Am using grails 2.0.3 with default h2 database and have the following user domain class:
class User {
transient springSecurityService
String username
String password
boolean enabled
boolean accountExpired
boolean accountLocked
boolean passwordExpired
Preferences preferences
Company company
Personal personal
static constraints = {
username email: true, blank: false, unique: true
password blank: false
preferences unique: true
company unique: true
personal unique: true
}
static mapping = {
password column: '`password`'
}
Set<Role> getAuthorities() {
UserRole.findAllByUser(this).collect { it.role } as Set
}
def beforeInsert() {
encodePassword()
}
def beforeUpdate() {
if (isDirty('password')) {
encodePassword()
}
}
protected void encodePassword() {
password = springSecurityService.encodePassword(password)
}
}
In the controller, I save the user using the following code:
userInstance.save(flush: true)
Now, this afternoon, I realized that the password field should have a size constraint and hence modified the domain class so that it became as follows (only change is in the constraints):
class User {
transient springSecurityService
String username
String password
boolean enabled
boolean accountExpired
boolean accountLocked
boolean passwordExpired
Preferences preferences
Company company
Personal personal
static constraints = {
username email: true, blank: false, unique: true
password blank: false, size: 6..15
preferences unique: true
company unique: true
personal unique: true
}
static mapping = {
password column: '`password`'
}
Set<Role> getAuthorities() {
UserRole.findAllByUser(this).collect { it.role } as Set
}
def beforeInsert() {
encodePassword()
}
def beforeUpdate() {
if (isDirty('password')) {
encodePassword()
}
}
protected void encodePassword() {
password = springSecurityService.encodePassword(password)
}
}
Subsequently I generated the views and controllers again. Now when I am trying to save the user object from the controller, using:
userInstance.save(flush: true)
I am getting the following exception:
Class: org.hibernate.AssertionFailure
Message: null id in login.User entry (don't flush the Session after an exception occurs)
Any help will be appreciated.
Info: If I remove the size constraint from the new/modified class the
saving happens fine.
I ran into the same problem using Grails 3.1.12. This is what I found out and how I solved it.
Problem:
You are trying to put a size constraint to a field that is going to be enconded. This means that a password like "admin5" will turn at the end of the domain life cycle as an encoded pwd. For example the db will stored the pwd as: "$2a$10$dn7MyN.nsU8l05fMkL/rfek/d1odko9H4QUpiNp8USGhqx9g0R6om".

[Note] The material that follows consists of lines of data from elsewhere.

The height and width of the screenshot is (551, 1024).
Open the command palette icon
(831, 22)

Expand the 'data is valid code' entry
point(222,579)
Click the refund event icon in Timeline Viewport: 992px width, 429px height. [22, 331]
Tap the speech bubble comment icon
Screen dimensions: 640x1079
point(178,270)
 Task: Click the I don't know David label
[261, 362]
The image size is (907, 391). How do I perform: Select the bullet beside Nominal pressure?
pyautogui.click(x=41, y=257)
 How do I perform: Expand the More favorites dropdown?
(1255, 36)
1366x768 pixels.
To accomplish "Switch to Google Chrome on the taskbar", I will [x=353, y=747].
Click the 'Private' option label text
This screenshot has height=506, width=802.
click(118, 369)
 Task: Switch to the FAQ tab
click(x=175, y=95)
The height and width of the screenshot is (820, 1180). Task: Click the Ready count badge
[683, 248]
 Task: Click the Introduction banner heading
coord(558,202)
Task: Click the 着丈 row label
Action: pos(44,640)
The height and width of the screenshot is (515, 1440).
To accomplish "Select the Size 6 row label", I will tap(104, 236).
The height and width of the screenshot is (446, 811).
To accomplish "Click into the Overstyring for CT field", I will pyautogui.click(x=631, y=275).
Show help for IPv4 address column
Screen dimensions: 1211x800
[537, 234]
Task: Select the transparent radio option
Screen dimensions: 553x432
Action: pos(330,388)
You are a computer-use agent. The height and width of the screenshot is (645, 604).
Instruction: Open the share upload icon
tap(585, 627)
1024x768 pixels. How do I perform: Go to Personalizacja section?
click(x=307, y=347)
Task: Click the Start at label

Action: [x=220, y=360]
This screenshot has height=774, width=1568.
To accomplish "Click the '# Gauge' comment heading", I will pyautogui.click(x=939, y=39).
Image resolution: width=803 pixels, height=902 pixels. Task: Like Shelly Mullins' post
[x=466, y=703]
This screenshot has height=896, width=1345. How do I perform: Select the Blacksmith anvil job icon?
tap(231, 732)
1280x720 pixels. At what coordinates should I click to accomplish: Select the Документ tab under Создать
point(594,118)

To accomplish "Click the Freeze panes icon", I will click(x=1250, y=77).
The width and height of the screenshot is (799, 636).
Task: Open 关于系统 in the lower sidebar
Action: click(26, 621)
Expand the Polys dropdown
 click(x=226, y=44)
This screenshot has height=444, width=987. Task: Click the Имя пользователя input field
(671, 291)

The validation process will apply the size constraint to the unencoded pwd (validation step on the domain life cycle), wich will pass because the pwd typed by the user is in that range. but on the save() method (persistance step on the domain life cycle) the pwd will be encoded before an insert or update. The enconding method will create a pwd with a size bigger than your constraint and Hibernate will fail the assert() for the pwd size.
Solution:
Use the minSize constraint if you don't need to worry about the maxSize
static constraints = {
password blank: false, minSize:6
}
If you need to validate the maxSize, then I recommend you do the validation on your Service or Controller layer before creating the domain instance.